7th March 2009
You were named after that song. Your father wore braces, bright like over-ripe cherries, and we stayed up until 3am looking at each other’s crow’s feet and laughing. When you started growing, he used to joke that I had a full moon stuffed under my clothes. We counted the stretch marks and planned a route to Brighton and back in a Vespa we didn’t own yet. It was white with racing green detail. Fire-fleck white, not ordinary.
When you were ready to come, you ruined the living room carpet with water and the dog had to be locked in the bedroom. He bit the woman downstairs when she came to help, and she kicked him so hard that he limps even now…we never told the RSPCA, but I still won’t talk to her.
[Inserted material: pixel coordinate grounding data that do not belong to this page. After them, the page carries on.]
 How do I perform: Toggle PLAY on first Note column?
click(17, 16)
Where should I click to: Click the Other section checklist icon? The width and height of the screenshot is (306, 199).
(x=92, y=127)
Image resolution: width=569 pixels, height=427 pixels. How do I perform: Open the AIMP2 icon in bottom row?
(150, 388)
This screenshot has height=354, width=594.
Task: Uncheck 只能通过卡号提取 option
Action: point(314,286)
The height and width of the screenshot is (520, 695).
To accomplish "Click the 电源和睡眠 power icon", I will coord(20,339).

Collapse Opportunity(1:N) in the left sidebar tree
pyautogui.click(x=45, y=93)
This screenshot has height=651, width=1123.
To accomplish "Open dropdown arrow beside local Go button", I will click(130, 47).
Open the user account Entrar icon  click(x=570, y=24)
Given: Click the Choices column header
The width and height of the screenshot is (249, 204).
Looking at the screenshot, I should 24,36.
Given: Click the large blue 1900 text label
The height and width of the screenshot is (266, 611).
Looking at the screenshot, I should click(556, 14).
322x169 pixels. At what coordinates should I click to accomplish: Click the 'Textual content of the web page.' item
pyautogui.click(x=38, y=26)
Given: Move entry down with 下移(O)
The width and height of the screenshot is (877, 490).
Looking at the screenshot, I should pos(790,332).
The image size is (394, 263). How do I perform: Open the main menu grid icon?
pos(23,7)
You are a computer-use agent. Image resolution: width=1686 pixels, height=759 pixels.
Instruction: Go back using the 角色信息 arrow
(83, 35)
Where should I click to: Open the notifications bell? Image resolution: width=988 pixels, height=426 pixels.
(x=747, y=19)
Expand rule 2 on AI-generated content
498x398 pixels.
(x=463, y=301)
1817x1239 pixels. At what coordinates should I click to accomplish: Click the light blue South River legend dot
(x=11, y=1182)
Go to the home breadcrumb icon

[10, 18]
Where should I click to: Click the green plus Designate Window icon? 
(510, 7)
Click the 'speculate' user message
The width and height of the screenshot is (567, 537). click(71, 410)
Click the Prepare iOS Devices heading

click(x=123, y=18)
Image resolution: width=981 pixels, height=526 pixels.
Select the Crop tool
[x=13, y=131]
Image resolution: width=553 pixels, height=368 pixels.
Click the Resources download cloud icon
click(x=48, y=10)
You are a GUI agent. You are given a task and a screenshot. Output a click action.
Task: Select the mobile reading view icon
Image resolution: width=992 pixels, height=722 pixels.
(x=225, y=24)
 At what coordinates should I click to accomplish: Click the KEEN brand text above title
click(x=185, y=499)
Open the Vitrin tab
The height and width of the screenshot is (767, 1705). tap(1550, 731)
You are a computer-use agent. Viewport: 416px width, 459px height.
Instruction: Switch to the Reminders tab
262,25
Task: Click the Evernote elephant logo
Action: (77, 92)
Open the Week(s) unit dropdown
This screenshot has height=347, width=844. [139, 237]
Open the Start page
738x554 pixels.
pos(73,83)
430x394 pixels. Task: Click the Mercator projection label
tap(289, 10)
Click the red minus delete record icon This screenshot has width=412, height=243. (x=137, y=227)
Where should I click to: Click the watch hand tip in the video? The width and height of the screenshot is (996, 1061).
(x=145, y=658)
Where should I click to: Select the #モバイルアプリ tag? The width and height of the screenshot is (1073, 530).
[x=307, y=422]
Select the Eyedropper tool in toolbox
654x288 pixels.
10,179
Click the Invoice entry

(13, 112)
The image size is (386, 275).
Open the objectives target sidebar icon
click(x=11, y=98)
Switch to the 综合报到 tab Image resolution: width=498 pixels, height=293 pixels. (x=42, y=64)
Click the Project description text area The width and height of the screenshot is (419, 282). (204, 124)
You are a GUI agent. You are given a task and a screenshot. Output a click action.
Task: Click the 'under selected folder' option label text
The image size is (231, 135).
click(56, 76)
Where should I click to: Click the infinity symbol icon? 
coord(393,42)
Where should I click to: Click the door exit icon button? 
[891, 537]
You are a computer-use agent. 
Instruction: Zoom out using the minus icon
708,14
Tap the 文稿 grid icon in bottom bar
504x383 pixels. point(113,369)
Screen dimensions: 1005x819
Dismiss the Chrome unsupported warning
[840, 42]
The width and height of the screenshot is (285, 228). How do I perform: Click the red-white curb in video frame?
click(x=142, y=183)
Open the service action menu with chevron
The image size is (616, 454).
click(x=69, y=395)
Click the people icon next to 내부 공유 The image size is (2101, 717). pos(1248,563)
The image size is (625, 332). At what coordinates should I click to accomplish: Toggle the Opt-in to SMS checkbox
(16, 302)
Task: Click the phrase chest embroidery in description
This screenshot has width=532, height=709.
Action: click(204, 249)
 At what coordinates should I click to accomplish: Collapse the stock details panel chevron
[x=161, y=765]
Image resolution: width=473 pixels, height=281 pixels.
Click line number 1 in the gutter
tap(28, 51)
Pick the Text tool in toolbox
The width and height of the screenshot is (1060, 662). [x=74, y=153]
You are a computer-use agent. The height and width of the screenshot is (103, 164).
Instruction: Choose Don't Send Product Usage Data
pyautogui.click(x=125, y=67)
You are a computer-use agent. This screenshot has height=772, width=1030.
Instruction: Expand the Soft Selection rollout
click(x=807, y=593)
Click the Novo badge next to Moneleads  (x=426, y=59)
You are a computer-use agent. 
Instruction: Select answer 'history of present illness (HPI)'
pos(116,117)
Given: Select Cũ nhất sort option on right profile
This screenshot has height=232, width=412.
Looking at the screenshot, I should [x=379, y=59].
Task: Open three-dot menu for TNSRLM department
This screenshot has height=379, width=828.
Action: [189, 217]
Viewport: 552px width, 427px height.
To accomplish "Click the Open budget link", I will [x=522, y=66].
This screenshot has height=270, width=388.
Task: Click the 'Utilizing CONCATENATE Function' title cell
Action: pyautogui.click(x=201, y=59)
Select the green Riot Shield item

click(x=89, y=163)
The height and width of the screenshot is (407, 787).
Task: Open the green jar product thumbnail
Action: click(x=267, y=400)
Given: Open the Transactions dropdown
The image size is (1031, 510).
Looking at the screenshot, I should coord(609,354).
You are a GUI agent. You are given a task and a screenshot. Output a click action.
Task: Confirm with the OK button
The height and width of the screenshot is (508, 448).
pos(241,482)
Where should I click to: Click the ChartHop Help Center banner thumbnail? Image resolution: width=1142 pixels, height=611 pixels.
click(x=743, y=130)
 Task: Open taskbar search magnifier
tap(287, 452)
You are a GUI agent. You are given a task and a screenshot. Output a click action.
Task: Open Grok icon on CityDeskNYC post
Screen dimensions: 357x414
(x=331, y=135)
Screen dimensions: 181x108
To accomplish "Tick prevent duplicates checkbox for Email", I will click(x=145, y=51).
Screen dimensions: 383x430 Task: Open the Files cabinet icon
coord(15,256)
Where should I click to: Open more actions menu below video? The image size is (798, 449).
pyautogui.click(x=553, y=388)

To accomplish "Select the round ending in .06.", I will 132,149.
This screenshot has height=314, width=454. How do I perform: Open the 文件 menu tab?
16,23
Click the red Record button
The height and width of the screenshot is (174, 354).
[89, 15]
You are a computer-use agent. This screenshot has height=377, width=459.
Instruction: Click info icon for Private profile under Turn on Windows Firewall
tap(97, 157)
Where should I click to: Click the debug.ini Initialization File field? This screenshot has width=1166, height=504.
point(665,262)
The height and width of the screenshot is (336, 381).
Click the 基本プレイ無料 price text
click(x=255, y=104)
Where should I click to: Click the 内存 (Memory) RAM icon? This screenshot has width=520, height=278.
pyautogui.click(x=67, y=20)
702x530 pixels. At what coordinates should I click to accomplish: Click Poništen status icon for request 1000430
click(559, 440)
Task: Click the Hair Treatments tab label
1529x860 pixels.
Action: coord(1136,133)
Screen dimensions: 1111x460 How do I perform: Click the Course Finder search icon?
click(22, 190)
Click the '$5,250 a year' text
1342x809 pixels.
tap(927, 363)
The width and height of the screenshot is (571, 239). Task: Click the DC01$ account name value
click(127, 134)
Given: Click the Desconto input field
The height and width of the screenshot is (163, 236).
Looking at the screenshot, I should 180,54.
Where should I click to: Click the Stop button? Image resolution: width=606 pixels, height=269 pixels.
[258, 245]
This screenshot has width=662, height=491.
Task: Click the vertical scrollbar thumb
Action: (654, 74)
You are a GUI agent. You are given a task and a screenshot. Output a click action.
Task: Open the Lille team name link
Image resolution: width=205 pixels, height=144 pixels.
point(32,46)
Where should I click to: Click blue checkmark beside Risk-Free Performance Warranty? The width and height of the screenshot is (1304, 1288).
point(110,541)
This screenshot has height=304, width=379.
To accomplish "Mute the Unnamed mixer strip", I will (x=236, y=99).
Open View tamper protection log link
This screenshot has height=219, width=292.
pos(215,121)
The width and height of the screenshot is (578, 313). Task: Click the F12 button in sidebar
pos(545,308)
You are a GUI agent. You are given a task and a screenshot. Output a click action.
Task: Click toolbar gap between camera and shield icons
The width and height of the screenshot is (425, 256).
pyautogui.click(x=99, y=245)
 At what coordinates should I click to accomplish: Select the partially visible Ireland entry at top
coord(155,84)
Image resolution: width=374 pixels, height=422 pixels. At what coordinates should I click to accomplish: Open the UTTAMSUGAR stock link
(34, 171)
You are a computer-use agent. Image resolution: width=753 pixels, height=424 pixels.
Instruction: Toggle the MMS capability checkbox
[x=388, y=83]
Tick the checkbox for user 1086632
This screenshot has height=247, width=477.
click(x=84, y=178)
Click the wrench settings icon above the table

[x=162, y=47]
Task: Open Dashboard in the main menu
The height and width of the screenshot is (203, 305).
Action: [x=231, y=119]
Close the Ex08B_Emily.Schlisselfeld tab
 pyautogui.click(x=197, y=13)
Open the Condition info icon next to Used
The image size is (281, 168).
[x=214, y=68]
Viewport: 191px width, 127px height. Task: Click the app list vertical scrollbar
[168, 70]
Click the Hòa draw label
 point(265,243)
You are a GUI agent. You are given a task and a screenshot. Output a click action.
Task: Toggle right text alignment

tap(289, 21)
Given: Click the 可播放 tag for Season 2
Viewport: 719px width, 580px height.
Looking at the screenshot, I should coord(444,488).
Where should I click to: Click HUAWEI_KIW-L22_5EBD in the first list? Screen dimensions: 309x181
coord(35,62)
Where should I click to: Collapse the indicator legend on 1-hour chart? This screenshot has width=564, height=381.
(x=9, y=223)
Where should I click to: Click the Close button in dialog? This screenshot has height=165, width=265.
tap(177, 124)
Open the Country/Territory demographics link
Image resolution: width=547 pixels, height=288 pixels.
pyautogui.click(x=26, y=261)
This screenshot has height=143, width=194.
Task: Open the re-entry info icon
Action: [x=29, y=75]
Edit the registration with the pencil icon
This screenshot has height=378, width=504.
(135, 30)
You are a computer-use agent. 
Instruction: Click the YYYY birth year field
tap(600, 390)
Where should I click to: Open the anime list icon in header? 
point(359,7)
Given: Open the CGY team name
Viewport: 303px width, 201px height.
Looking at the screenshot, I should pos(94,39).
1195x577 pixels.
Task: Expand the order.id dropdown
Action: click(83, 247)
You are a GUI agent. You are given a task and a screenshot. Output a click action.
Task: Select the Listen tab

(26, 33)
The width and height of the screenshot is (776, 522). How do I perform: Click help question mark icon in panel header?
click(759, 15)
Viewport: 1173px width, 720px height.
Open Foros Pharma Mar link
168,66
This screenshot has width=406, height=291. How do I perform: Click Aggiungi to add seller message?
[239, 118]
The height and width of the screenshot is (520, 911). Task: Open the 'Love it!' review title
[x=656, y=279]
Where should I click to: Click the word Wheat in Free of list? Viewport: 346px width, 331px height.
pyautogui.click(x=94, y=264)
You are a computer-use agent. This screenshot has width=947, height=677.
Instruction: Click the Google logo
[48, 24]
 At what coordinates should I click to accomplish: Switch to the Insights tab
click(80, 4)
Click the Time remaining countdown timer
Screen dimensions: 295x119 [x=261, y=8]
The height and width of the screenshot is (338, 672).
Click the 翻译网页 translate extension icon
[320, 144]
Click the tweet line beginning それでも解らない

Your father was late of course; it was your fault for being so quick, though he was just in time to cut through the milky-green cord with his eyes tight shut. Then, for a few minutes before family and well-meaning neighbours, it was just us. We pulled back the curtains and showed you the choking chimneys and miles of rooftops and the terrace garden next door where gladioli’s had just come into bloom. We smelled the top of your head and counted your fingers and toes, twice. We handled you like 1940’s chintzy china, translucent and gold-rimmed. You grabbed my engagement ring finger and left traces of buttery pancakes there for weeks after. I loved you immediately.